The five separate attacks come as Shiite militia and Kurdish peshmerga fighters battle Sunni militants from the so-called “Islamic State” who have taken over parts of north and west Iraq.
A series of car bomb attacks at a group of restaurants and a market on Thursday killed 21 people in Baghdad, as Ap reports.
Police officials said the first attack targeted a line of small restaurants in the Shiite district of Sadr City in Baghdad on Thursday night, killing 11 people and wounding 25 others.
Minutes later, a second car bomb blast near an outdoor market in the same district killed seven people and wounded 21 others.
Later, a bomb exploded near a restaurant in Baghdad's Shiite northern district of Shaab, killing three people and wounding 12 others.
But in Kirkuk, a car bomb ripped through a crowded street in a mainly Kurdish neighbourhood of the Iraqi city of Kirkuk Thursday, killing at least 15 people and wounded 20., officials said.
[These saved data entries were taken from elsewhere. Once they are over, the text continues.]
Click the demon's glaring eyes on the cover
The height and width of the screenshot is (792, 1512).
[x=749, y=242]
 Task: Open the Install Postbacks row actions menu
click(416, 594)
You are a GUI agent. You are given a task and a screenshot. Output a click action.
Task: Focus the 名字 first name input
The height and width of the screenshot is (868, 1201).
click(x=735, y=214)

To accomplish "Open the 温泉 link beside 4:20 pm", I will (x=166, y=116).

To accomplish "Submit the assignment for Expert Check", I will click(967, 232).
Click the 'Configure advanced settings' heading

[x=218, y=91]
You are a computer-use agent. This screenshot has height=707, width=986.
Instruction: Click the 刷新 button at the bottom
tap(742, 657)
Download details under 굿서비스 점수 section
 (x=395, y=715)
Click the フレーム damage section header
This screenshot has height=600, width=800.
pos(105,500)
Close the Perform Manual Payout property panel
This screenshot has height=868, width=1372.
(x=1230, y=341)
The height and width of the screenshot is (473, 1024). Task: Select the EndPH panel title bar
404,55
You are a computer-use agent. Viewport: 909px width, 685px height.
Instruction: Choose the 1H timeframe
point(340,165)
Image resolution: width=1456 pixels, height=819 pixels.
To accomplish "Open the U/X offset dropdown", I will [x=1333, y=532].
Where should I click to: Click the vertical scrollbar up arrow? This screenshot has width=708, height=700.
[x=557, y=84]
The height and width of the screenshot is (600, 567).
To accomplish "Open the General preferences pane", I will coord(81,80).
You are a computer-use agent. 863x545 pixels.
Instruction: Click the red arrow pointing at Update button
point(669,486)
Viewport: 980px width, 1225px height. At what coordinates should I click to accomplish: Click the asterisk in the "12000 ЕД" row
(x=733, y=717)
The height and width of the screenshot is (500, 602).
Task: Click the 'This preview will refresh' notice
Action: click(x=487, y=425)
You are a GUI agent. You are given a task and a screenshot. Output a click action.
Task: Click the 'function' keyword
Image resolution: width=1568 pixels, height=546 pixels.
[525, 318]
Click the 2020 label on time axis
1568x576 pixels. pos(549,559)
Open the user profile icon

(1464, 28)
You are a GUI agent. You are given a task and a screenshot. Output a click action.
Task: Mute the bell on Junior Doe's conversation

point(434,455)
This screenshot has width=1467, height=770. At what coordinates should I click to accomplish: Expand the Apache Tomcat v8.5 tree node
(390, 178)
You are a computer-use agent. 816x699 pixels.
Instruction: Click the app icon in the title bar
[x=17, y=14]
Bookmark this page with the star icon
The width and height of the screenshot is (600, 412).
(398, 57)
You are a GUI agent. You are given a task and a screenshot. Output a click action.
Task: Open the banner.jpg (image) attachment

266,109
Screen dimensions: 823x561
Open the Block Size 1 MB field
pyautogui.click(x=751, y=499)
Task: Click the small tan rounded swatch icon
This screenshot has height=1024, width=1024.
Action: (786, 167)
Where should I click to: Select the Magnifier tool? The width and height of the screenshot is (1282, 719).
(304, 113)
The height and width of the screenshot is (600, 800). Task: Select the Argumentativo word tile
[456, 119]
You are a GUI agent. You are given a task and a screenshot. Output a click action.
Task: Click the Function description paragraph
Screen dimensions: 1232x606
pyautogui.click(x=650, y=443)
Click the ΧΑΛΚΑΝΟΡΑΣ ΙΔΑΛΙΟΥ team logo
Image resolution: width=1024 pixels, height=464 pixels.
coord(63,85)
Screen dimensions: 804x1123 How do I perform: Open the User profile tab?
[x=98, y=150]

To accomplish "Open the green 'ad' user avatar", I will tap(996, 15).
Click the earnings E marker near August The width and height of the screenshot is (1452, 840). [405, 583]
"It's a busy street with restaurants and shops, there is great destruction," a police colonel told AFP. The explosion rocked the predominantly Kurdish northern neighbourhood of Shorjah.
Iraq sees near-daily bombings and other attacks mainly targeting Shiite areas and security forces.The attacks are often claimed by the Sunni extremist ISIS group.
On the other hand, France claimed Friday its fighter jets were conducting a "major" raid in Iraq as part of the US-led coalition offensive against the ISIS group, days after members said the strikes were having effect.
"At the moment, a major raid is taking place," Defence Minister Jean-Yves Le Drian told BFMTV, refusing to detail the targets or the number of jets involved.
He said French planes based in the United Arab Emirates and more recently in Jordan had carried out "120 to 130 missions" since the start of the coalition offensive.These include intelligence gathering missions.
The same day, a meeting in Brussels of countries in the coalition concluded that the ISIS group's advance was finally being stopped thanks to the strikes -- a claim reiterated Friday by Le Drian. "But this halt does not mean that the war is over," he warned.
In an interview this week with French weekly Paris Match, however, Syrian President Bashar al-Assad differed, saying the strikes were having no impact.